> **Stored dataset rows**
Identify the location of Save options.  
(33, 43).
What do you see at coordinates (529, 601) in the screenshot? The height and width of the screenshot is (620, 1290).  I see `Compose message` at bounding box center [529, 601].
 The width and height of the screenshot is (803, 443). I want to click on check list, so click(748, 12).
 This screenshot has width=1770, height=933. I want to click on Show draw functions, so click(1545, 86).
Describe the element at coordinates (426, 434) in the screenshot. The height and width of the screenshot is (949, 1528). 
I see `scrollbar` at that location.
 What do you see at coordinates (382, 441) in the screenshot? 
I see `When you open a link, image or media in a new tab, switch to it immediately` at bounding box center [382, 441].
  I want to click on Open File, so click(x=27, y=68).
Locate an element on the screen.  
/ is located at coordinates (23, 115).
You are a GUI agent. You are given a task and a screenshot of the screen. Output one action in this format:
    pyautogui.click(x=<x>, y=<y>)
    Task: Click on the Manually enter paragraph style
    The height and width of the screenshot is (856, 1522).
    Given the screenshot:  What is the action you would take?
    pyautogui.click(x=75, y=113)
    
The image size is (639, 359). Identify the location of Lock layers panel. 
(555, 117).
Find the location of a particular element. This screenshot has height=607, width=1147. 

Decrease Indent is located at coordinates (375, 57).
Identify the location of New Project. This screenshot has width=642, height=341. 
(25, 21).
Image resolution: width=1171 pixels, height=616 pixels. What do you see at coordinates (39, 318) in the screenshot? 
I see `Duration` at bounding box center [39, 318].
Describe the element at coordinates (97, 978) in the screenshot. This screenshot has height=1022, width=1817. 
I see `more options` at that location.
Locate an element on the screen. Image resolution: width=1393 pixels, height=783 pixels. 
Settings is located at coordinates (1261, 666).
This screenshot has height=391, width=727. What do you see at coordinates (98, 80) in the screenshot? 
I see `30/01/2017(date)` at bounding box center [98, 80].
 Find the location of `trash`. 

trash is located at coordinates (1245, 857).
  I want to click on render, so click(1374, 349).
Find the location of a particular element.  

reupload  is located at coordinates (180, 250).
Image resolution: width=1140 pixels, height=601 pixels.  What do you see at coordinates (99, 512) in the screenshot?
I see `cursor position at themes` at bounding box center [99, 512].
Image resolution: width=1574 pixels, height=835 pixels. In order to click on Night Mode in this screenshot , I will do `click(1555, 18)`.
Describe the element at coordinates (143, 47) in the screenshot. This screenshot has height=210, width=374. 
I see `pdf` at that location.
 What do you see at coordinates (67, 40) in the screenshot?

> **BRIEF**
Quote all of the rows above word for word, in their original order.

> **SOLUTION FOR THIS TASK**
Identify the location of Save options.  
(33, 43).
What do you see at coordinates (529, 601) in the screenshot? The height and width of the screenshot is (620, 1290).  I see `Compose message` at bounding box center [529, 601].
 The width and height of the screenshot is (803, 443). I want to click on check list, so click(748, 12).
 This screenshot has width=1770, height=933. I want to click on Show draw functions, so click(1545, 86).
Describe the element at coordinates (426, 434) in the screenshot. The height and width of the screenshot is (949, 1528). 
I see `scrollbar` at that location.
 What do you see at coordinates (382, 441) in the screenshot? 
I see `When you open a link, image or media in a new tab, switch to it immediately` at bounding box center [382, 441].
  I want to click on Open File, so click(x=27, y=68).
Locate an element on the screen.  
/ is located at coordinates (23, 115).
You are a GUI agent. You are given a task and a screenshot of the screen. Output one action in this format:
    pyautogui.click(x=<x>, y=<y>)
    Task: Click on the Manually enter paragraph style
    The height and width of the screenshot is (856, 1522).
    Given the screenshot:  What is the action you would take?
    pyautogui.click(x=75, y=113)
    
The image size is (639, 359). Identify the location of Lock layers panel. 
(555, 117).
Find the location of a particular element. This screenshot has height=607, width=1147. 

Decrease Indent is located at coordinates (375, 57).
Identify the location of New Project. This screenshot has width=642, height=341. 
(25, 21).
Image resolution: width=1171 pixels, height=616 pixels. What do you see at coordinates (39, 318) in the screenshot? 
I see `Duration` at bounding box center [39, 318].
Describe the element at coordinates (97, 978) in the screenshot. This screenshot has height=1022, width=1817. 
I see `more options` at that location.
Locate an element on the screen. Image resolution: width=1393 pixels, height=783 pixels. 
Settings is located at coordinates (1261, 666).
This screenshot has height=391, width=727. What do you see at coordinates (98, 80) in the screenshot? 
I see `30/01/2017(date)` at bounding box center [98, 80].
 Find the location of `trash`. 

trash is located at coordinates (1245, 857).
  I want to click on render, so click(1374, 349).
Find the location of a particular element.  

reupload  is located at coordinates (180, 250).
Image resolution: width=1140 pixels, height=601 pixels.  What do you see at coordinates (99, 512) in the screenshot?
I see `cursor position at themes` at bounding box center [99, 512].
Image resolution: width=1574 pixels, height=835 pixels. In order to click on Night Mode in this screenshot , I will do `click(1555, 18)`.
Describe the element at coordinates (143, 47) in the screenshot. This screenshot has height=210, width=374. 
I see `pdf` at that location.
 What do you see at coordinates (67, 40) in the screenshot?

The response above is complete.